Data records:
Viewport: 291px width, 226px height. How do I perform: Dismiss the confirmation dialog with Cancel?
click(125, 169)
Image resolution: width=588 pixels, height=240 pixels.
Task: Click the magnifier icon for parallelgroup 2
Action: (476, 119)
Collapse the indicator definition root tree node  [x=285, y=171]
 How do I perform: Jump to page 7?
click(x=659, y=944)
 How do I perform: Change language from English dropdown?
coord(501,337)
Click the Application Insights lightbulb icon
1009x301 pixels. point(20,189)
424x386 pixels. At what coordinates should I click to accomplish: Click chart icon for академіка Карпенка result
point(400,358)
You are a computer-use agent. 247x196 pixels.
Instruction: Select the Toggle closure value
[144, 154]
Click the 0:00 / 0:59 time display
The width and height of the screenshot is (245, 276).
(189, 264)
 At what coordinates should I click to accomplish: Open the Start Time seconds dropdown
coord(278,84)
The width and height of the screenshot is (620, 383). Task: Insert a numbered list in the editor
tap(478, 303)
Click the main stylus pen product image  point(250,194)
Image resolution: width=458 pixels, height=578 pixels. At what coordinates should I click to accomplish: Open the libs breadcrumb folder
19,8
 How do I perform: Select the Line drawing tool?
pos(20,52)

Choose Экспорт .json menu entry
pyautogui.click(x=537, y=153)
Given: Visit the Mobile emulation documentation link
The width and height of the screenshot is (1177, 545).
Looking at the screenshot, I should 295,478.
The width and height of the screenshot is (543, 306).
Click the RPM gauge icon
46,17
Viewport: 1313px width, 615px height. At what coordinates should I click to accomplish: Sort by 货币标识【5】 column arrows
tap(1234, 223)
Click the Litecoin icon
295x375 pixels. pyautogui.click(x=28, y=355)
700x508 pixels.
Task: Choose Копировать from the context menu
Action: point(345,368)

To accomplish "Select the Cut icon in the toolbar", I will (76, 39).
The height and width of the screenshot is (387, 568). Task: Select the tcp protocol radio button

**Work instructions:**
Every single entry is to be retyped exactly.

**Response:**
Viewport: 291px width, 226px height. How do I perform: Dismiss the confirmation dialog with Cancel?
click(125, 169)
Image resolution: width=588 pixels, height=240 pixels.
Task: Click the magnifier icon for parallelgroup 2
Action: (476, 119)
Collapse the indicator definition root tree node  [x=285, y=171]
 How do I perform: Jump to page 7?
click(x=659, y=944)
 How do I perform: Change language from English dropdown?
coord(501,337)
Click the Application Insights lightbulb icon
1009x301 pixels. point(20,189)
424x386 pixels. At what coordinates should I click to accomplish: Click chart icon for академіка Карпенка result
point(400,358)
You are a computer-use agent. 247x196 pixels.
Instruction: Select the Toggle closure value
[144, 154]
Click the 0:00 / 0:59 time display
The width and height of the screenshot is (245, 276).
(189, 264)
 At what coordinates should I click to accomplish: Open the Start Time seconds dropdown
coord(278,84)
The width and height of the screenshot is (620, 383). Task: Insert a numbered list in the editor
tap(478, 303)
Click the main stylus pen product image  point(250,194)
Image resolution: width=458 pixels, height=578 pixels. At what coordinates should I click to accomplish: Open the libs breadcrumb folder
19,8
 How do I perform: Select the Line drawing tool?
pos(20,52)

Choose Экспорт .json menu entry
pyautogui.click(x=537, y=153)
Given: Visit the Mobile emulation documentation link
The width and height of the screenshot is (1177, 545).
Looking at the screenshot, I should 295,478.
The width and height of the screenshot is (543, 306).
Click the RPM gauge icon
46,17
Viewport: 1313px width, 615px height. At what coordinates should I click to accomplish: Sort by 货币标识【5】 column arrows
tap(1234, 223)
Click the Litecoin icon
295x375 pixels. pyautogui.click(x=28, y=355)
700x508 pixels.
Task: Choose Копировать from the context menu
Action: point(345,368)

To accomplish "Select the Cut icon in the toolbar", I will (76, 39).
The height and width of the screenshot is (387, 568). Task: Select the tcp protocol radio button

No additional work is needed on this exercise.